16 responses to “Papa Died 50 Years Ago Today

  1. Laura Mitchell

    July 2, 2011 at 7:17 am

    I think my favorites are The Sun Also Rises and For Whom the Bell Tolls. Like many of his generation (the lost generation), I think he did his finest work in the period between the wars.


  2. James Scott Bell

    July 2, 2011 at 7:20 am

    Thanks for this, Doug. I went through a big Hemingway period in college, and while he’s dropped out of fashion I still think he is the author of the finest American short stories ever written.


    • D.P. Lyle, MD

      July 2, 2011 at 7:22 am

      That’s why I revisit him frequently. So much to learn from so few words.


  3. James Helton

    July 2, 2011 at 7:29 am

    The Old Man and the Sea; what an awesome work. My favorite book of all time. It is hard to believe it has been 50 years. Thank you Doug.


  4. amyshojai

    July 2, 2011 at 8:16 am

    …not only a great writer, but a great CAT man, too. And yes, I’m serious, for me that makes a big impact. Thanks Doug.


  5. Lee Lofland

    July 2, 2011 at 9:17 am

    I once was assigned to transport a visiting Superior Court judge from our city to his home overlooking the Chesapeake Bay (he’d presided over a case as a visiting judge). It was after a long trial and a long day in court so I’m sure it was a bit relaxing for him to sit back and not have to worry with traffic for a couple of hours.

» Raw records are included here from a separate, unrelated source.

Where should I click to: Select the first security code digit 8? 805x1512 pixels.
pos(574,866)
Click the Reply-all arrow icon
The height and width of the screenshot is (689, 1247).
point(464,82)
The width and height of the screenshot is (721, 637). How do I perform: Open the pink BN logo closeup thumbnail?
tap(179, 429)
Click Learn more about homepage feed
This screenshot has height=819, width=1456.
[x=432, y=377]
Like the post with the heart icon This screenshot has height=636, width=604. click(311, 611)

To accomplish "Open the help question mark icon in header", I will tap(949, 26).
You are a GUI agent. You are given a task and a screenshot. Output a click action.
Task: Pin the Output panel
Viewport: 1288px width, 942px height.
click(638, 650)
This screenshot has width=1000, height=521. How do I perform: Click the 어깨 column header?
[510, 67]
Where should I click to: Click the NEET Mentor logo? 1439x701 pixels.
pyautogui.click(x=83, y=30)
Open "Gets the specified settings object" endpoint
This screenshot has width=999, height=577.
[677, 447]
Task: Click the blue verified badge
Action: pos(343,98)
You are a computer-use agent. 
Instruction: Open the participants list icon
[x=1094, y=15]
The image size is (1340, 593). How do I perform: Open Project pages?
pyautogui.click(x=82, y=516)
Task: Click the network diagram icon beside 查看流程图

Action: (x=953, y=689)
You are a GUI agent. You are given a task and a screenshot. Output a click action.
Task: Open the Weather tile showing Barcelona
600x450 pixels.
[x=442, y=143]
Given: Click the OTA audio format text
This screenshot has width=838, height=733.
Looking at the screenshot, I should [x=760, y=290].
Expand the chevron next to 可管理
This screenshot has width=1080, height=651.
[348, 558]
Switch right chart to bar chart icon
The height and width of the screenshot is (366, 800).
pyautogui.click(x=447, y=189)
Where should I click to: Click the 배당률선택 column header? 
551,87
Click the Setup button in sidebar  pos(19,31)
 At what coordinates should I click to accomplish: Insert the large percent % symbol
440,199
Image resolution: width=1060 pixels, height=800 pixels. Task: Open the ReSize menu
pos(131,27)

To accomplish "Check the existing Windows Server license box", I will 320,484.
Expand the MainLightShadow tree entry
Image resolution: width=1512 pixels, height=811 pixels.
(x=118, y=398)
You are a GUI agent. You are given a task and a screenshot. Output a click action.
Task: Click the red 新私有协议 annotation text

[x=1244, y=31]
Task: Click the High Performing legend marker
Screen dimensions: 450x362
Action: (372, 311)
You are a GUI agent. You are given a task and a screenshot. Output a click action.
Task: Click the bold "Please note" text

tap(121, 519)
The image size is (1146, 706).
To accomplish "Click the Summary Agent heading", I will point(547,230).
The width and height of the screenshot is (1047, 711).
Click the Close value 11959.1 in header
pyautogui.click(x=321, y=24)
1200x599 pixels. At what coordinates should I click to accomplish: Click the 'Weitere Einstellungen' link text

    Anyway, during the long drive the judge expressed his fascination with Hemingway and we soon found ourselves in a discussion about The Old Man and The Sea. The judge learned of my interest in writing and encouraged me to pursue the dream. When we finally arrived at his place – the view was absolutely gorgeous – he got out of my police car and turned to me and said, “Son, don’t let a police report be the last thing you write.” I’ve never forgotten his words.


  6. Laura Mitchell

    July 2, 2011 at 9:21 am

    The Old Man and the Sea was my late husband’s favorite Hemingway story.


  7. Sherri

    July 2, 2011 at 12:33 pm

    I’ve been a Hemingway fan since high school (a long time ago) and I enjoyed this piece. You might also be interested in A.E. Hotchner’s 7/1 NY Times story on Papa’s last years and the FBI:


  8. Ardee-ann

    July 2, 2011 at 2:09 pm

    One of my favorite Hemingway pieces is a short story that is too seldom mentioned, “Hills Like White Elephants.” I think that story speaks volumes about the man, his passions and even his latent demons. The man was brilliant.



  9. Teresa

    July 2, 2011 at 7:12 pm

    My two favorites were The Old Man and The Sea and A Farewell to Arms.
    This was a really interesting article.

    Teresa R.


  10. J.D.

    July 3, 2011 at 5:13 am

    I loved The Old Man and the Sea and others. About two years ago I read in another literary blog about the short story, Hills Like White Elephants. The story is entertaining and thought provoking, but more than anything it certifies Hemingway as a genius.


  11. Mike Carpenter

    July 7, 2011 at 3:29 pm

    There is a telephone commercial where the man says, “It was the white elephant in the room.” Mixing metaphors! I remember studying Hills Like White Elephants in high school. I learned what a white elephant party is and have come to the conclusion that my mother in law is a white elephant giver. It is a simple thing Jig.

    Hemingway is a favorite of mine. For Whom the Bell Tolls is my personal favorite.

    If I were to drink with Hemingway….I’d go with the gin.